::: QUOTED PASSAGE :::

0
votes

I am running spark on a single machine, with 24 cores, 48G Ram.

I am able to train an implicit model with 6M users, 1.2M items, 216M actions(views/buy)

Now, I am trying to run recommendations of 7M users and 1.5M items and 440M user actions on items.

I am using 20 executors, driver memory 15G, executor memory 4G.

Training with rank 8, 15 iterations.

I am getting java heap space out of memory error while training the model using ALS.trainImplicit.

model = ALS.trainImplicit(training_RDD, rank, seed=seed, iterations=iterations, lambda_=regularization_parameter, alpha=config.alpha)
  File "/usr/local/spark/python/lib/pyspark.zip/pyspark/mllib/recommendation.py", line 314, in trainImplicit
  File "/usr/local/spark/python/lib/pyspark.zip/pyspark/mllib/common.py", line 130, in callMLlibFunc
  File "/usr/local/spark/python/lib/pyspark.zip/pyspark/mllib/common.py", line 123, in callJavaFunc
  File "/usr/local/spark/python/lib/py4j-0.10.4-src.zip/py4j/java_gateway.py", line 1133, in __call__
  File "/usr/local/spark/python/lib/pyspark.zip/pyspark/sql/utils.py", line 63, in deco
  File "/usr/local/spark/python/lib/py4j-0.10.4-src.zip/py4j/protocol.py", line 319, in get_return_value
py4j.protocol.Py4JJavaError: An error occurred while calling o86.trainImplicitALSModel.
: org.apache.spark.SparkException: Job aborted due to stage failure: Task 0 in stage 4.0 failed 1 times, most recent failure: Lost task 0.0 in stage 4.0 (TID 44, localhost, executor driver): java.lang.OutOfMemoryError: Java heap space
 at scala.collection.mutable.ArrayBuilder$ofInt.mkArray(ArrayBuilder.scala:323)

:::

[WHAT TO WORK ON]
A. Answer from the Spark post:
(i) How many cores does the machine have?
(ii) How much executor memory is set?
(iii) What rank is used for training?
B. Please reproduce the stretch of the Spark post from "Now, I am trying" through "8, 15 iterations." word for word.
The material has no part in this work.

::: RECORDS PROVIDED :::

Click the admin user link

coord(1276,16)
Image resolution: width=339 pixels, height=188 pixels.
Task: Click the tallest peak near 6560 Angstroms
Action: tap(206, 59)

:::

[SET OF ANSWERS]
A.
(i) 24
(ii) 4G
(iii) 8

B.
Now, I am trying to run recommendations of 7M users and 1.5M items and 440M user actions on items.

I am using 20 executors, driver memory 15G, executor memory 4G.

Training with rank 8, 15 iterations.